### Task to complete
Work through the records below, line by line, and say how many lines include "agent", with nothing else.
►
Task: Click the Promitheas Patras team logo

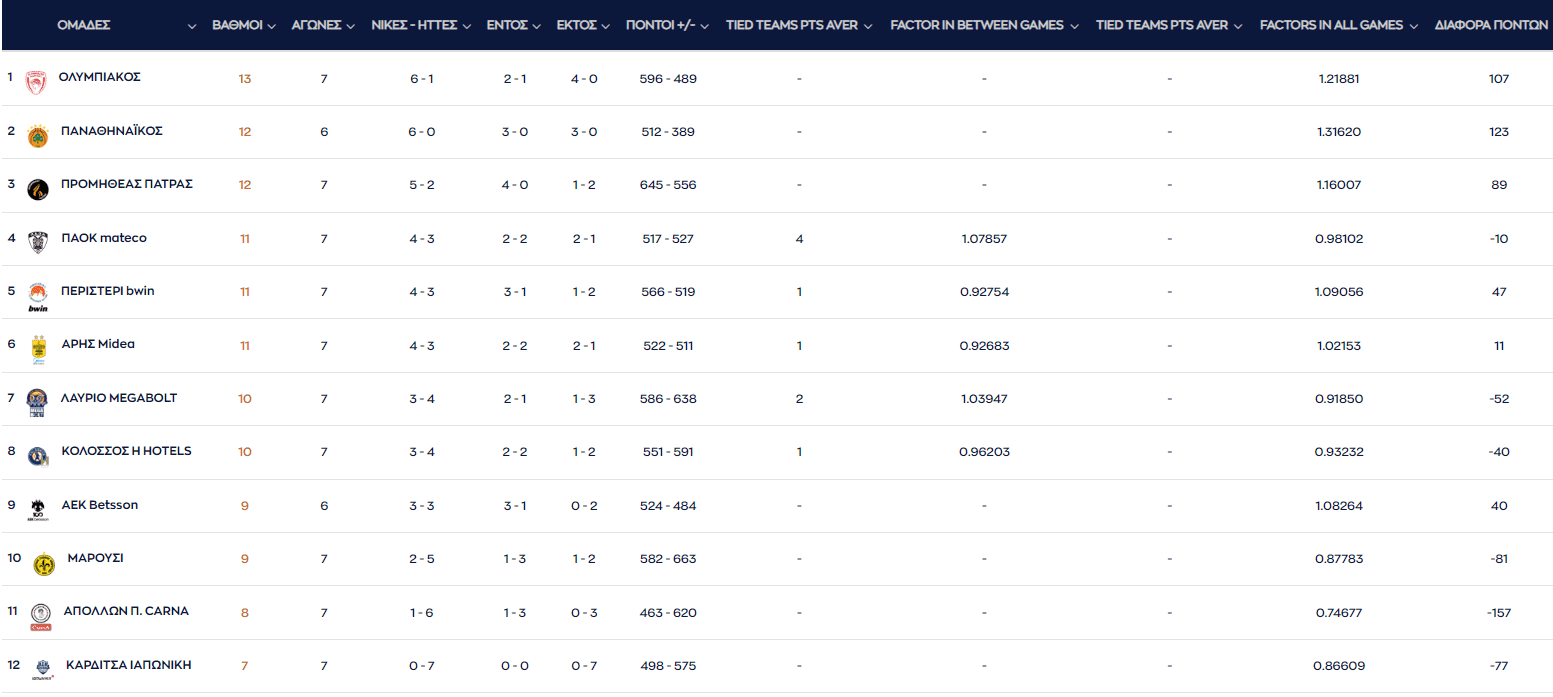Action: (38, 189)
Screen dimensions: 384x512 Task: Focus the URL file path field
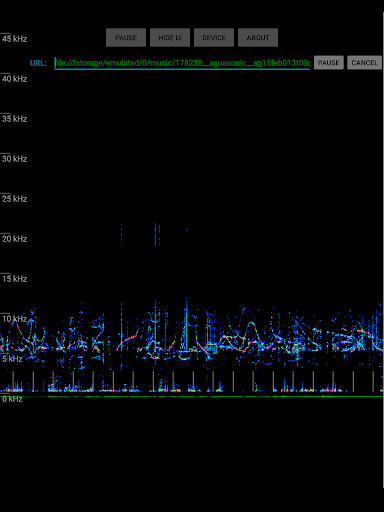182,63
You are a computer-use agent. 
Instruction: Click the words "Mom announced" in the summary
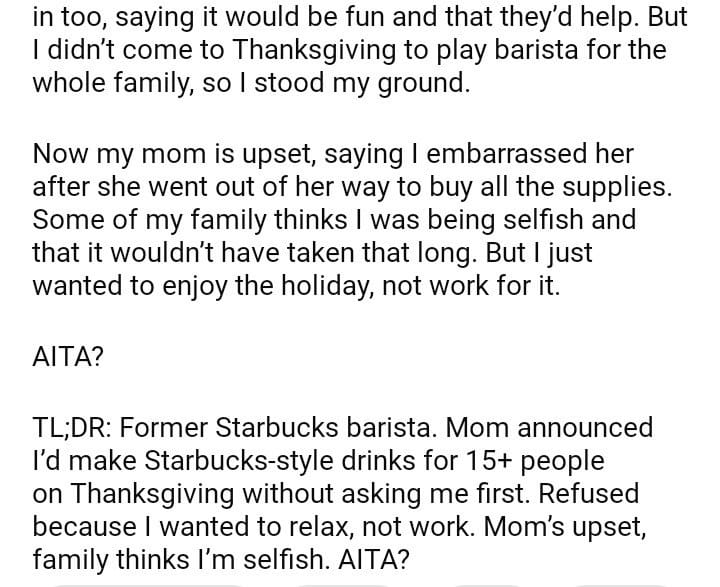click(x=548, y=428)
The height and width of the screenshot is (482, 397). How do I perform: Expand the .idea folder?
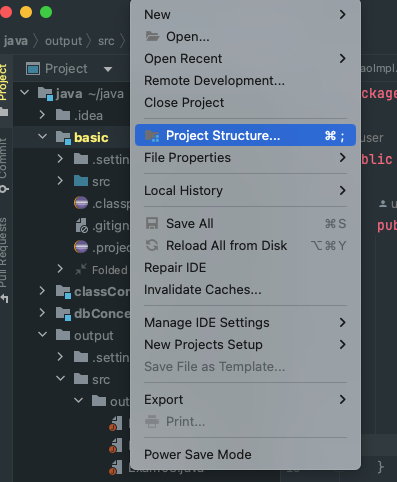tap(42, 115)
◄
►
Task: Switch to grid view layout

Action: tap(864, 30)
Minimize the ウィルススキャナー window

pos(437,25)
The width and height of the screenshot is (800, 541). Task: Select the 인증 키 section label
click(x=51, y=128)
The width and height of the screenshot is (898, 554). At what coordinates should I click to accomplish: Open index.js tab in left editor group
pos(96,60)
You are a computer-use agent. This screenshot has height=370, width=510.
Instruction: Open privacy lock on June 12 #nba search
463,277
◄
►
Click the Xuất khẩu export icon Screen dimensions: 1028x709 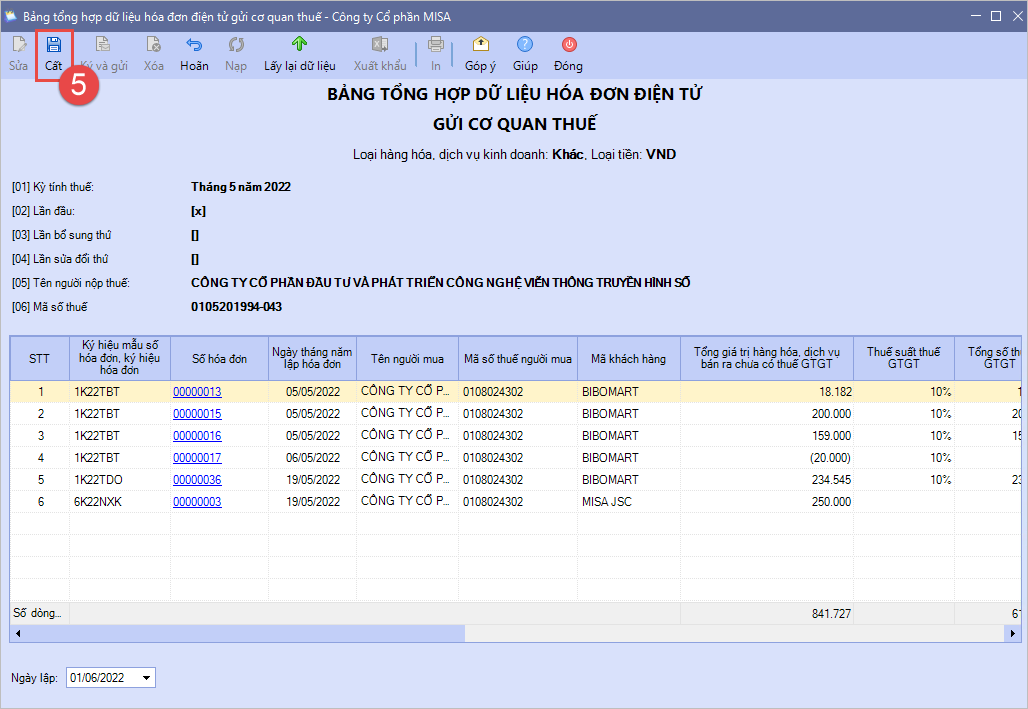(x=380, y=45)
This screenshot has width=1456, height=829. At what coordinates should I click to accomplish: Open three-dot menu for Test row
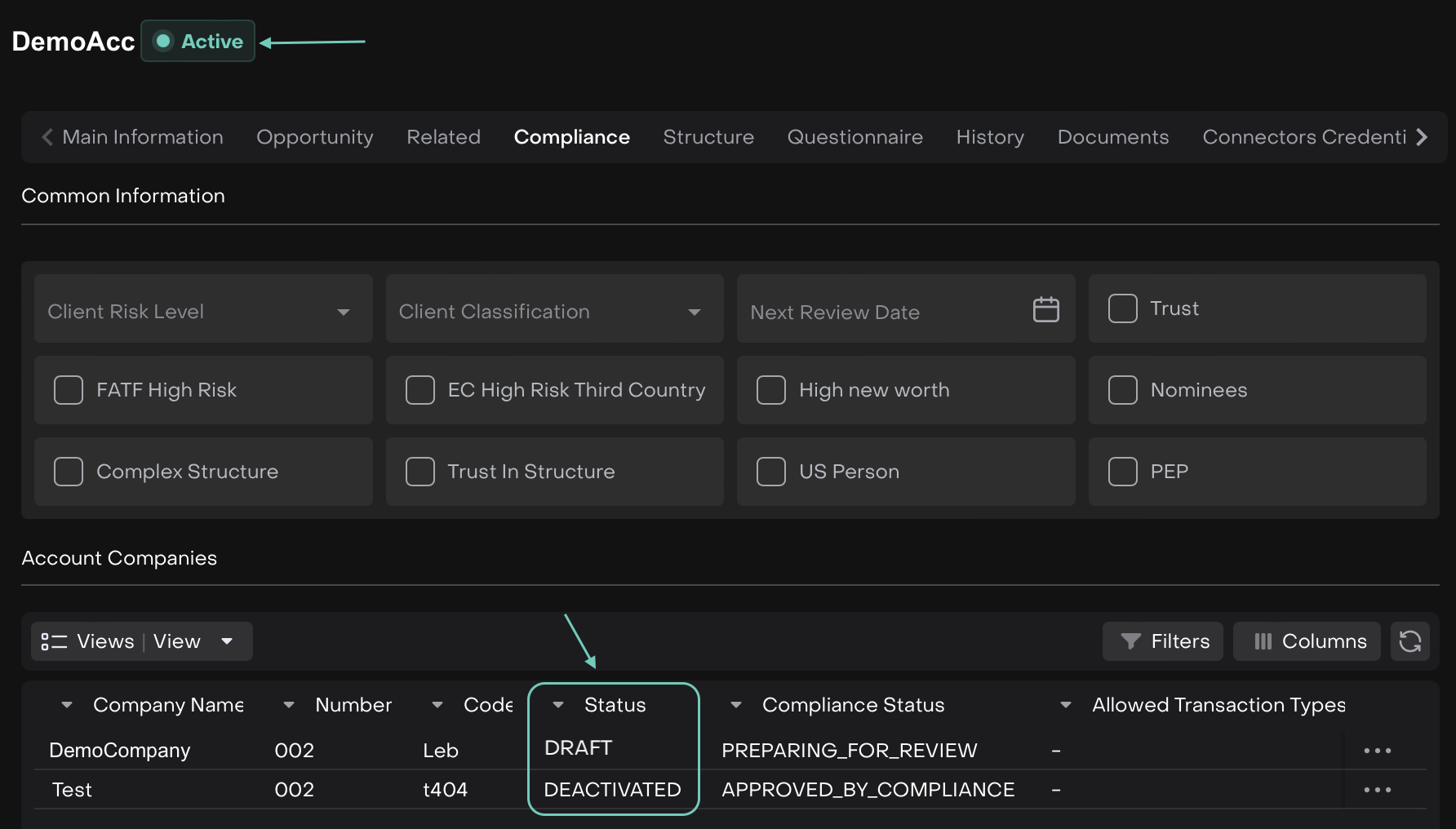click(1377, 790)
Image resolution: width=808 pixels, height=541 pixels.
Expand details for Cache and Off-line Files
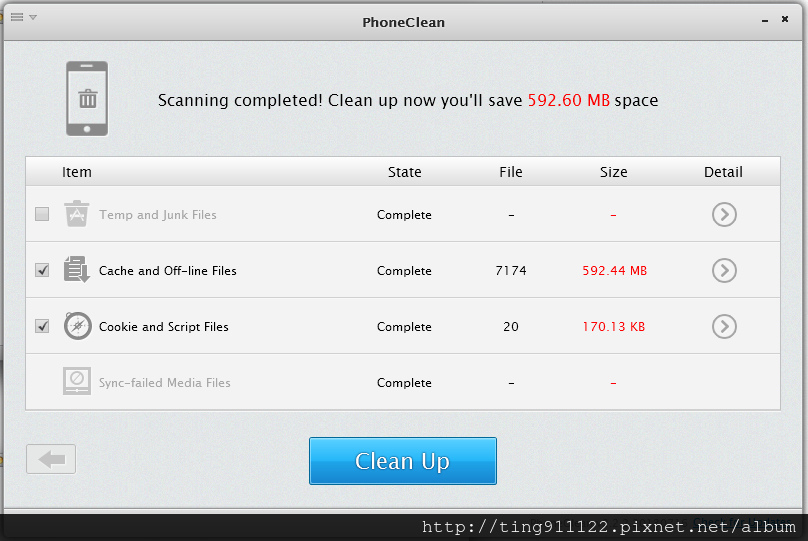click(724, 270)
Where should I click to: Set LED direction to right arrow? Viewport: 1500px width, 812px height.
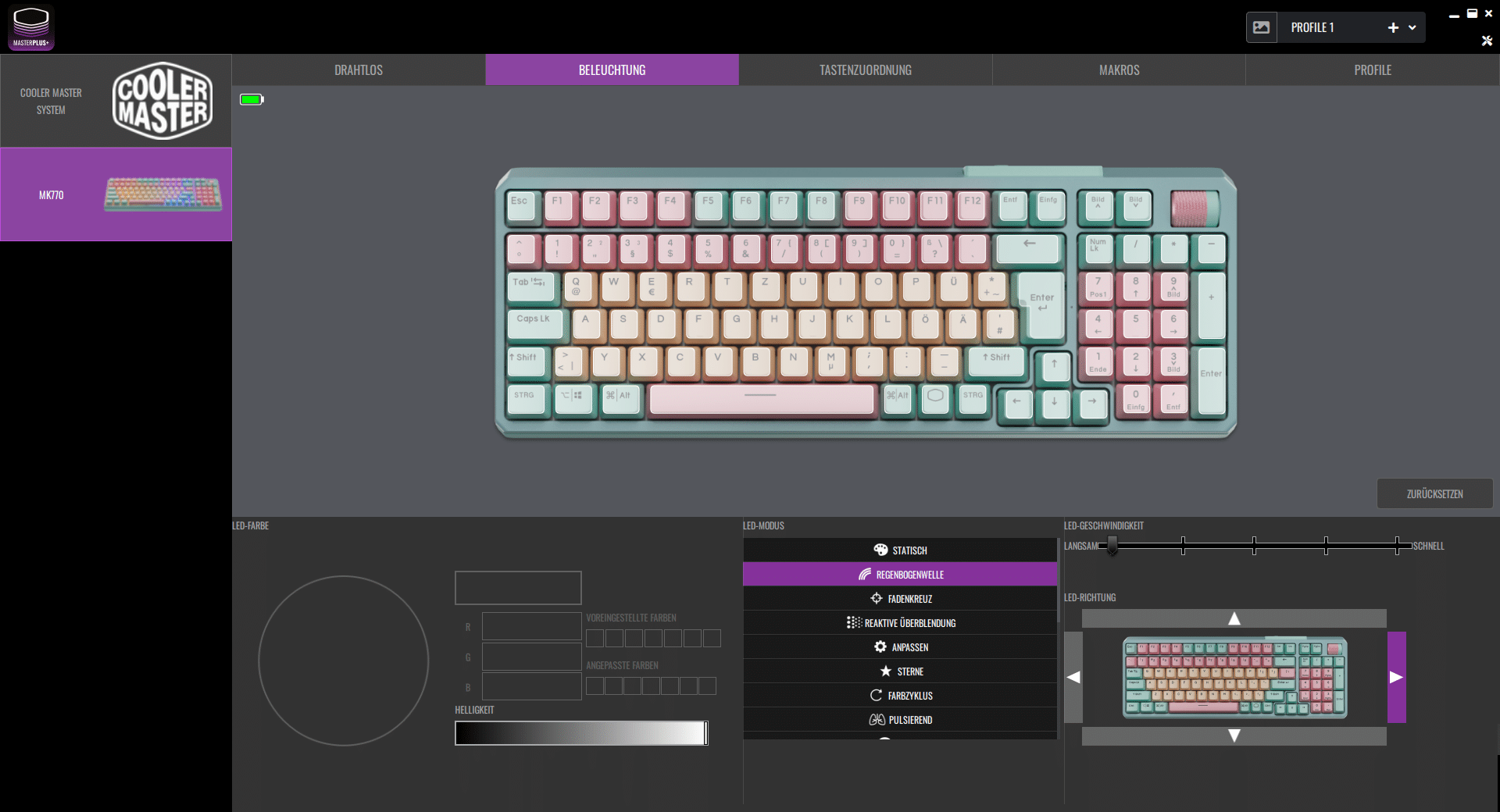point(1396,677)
◄
### Answer area
2